◆ Available data:
——————

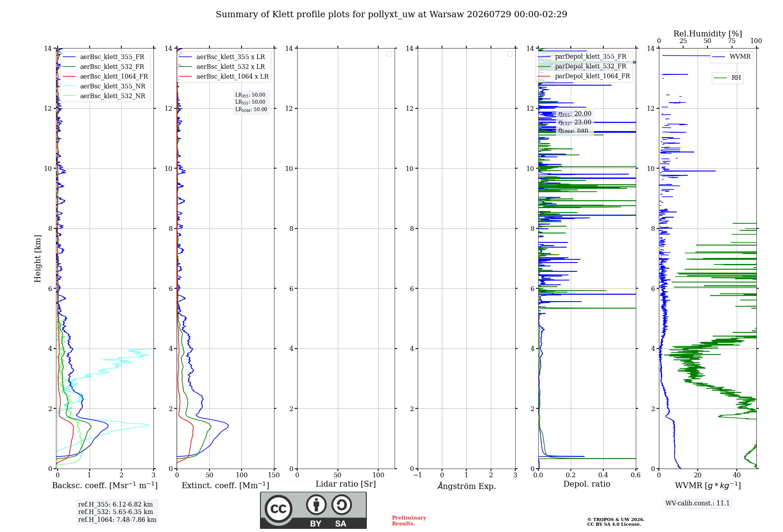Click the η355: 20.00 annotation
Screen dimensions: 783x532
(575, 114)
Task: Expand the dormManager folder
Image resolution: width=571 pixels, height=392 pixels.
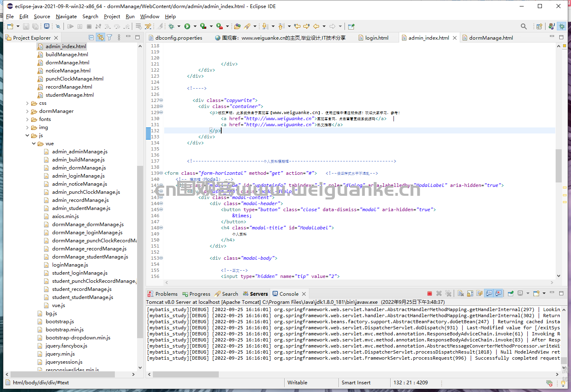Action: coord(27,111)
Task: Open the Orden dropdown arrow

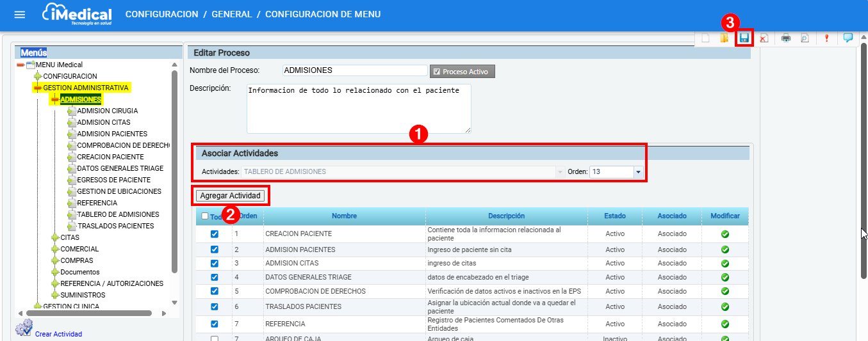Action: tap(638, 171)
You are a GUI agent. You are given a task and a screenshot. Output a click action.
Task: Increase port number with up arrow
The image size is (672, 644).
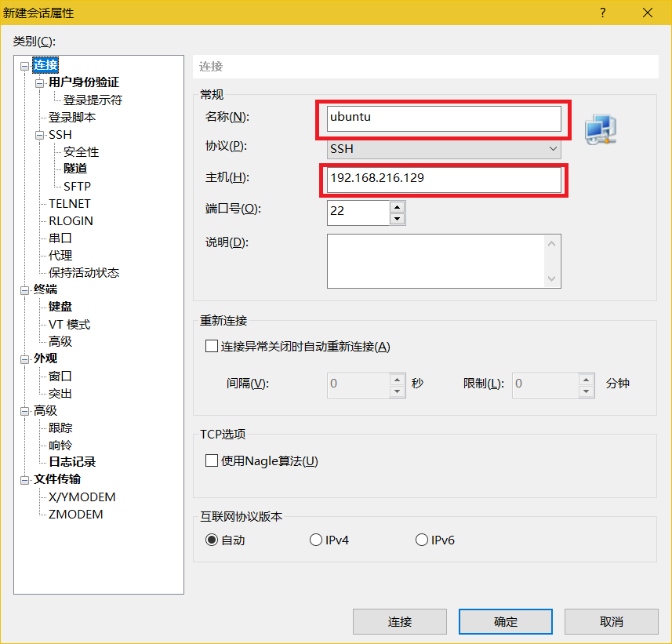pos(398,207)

——————

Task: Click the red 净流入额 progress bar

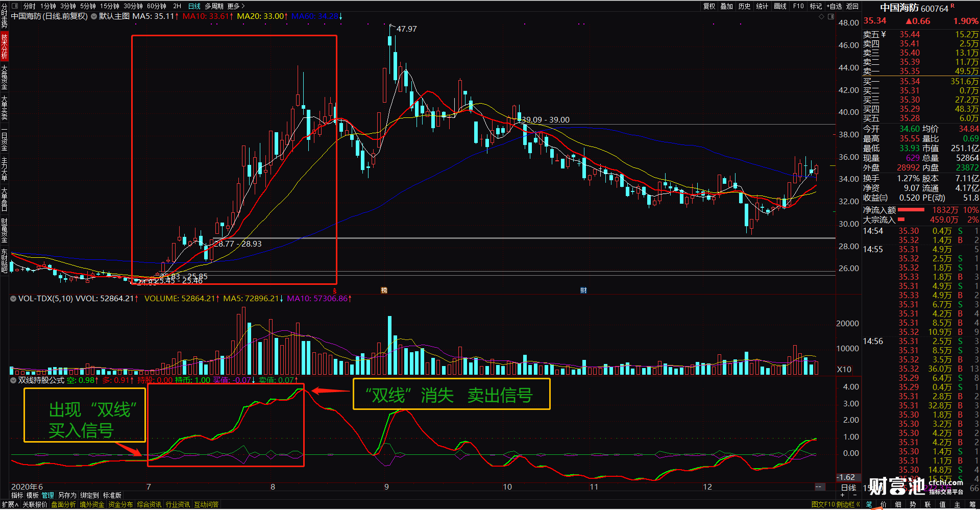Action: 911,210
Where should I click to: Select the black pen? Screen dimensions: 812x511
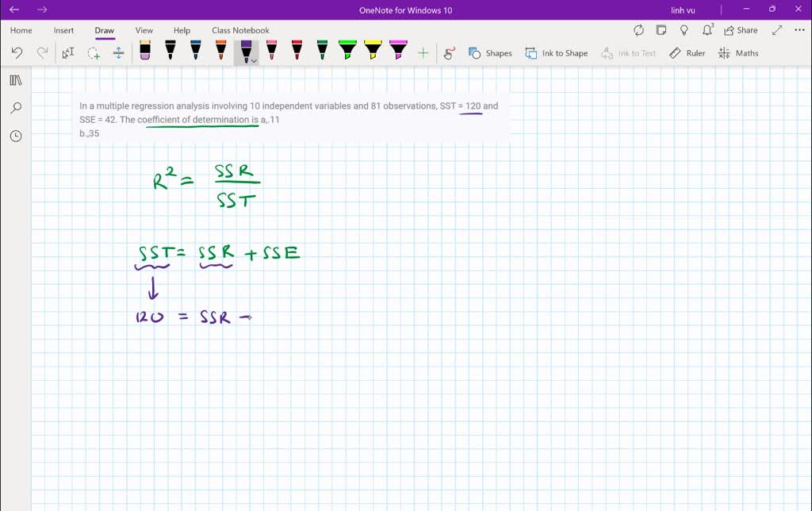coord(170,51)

——————

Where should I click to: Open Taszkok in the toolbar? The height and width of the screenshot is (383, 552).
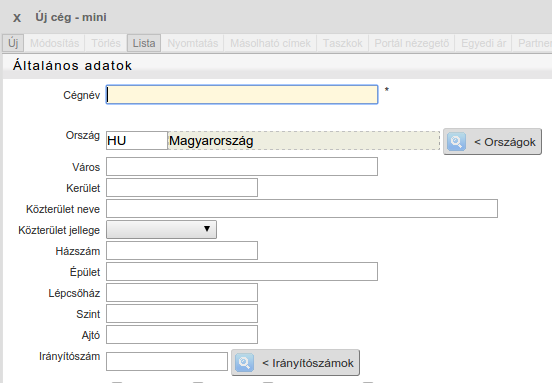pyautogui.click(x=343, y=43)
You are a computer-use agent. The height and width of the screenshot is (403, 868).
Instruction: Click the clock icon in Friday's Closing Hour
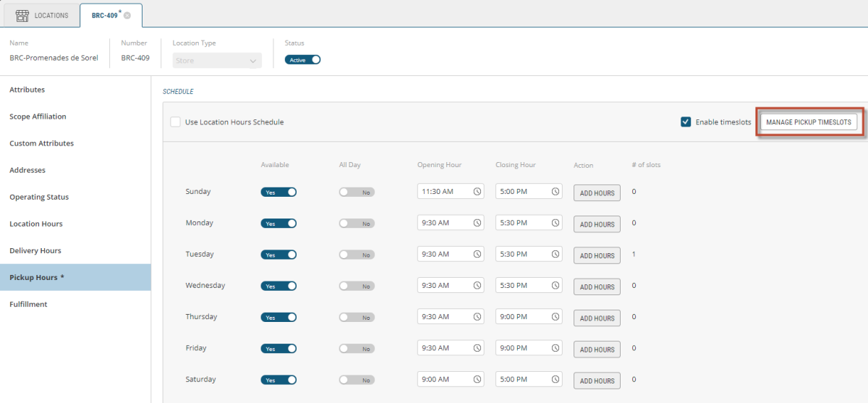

——————

◆ Assignment: There is a run of lines above from the one with "You are a computer-use" to the one with "Instruction: Click the"; print exactly that run, both ends included, and nothing else.

◆ Response:
You are a computer-use agent. The height and width of the screenshot is (403, 868).
Instruction: Click the clock icon in Friday's Closing Hour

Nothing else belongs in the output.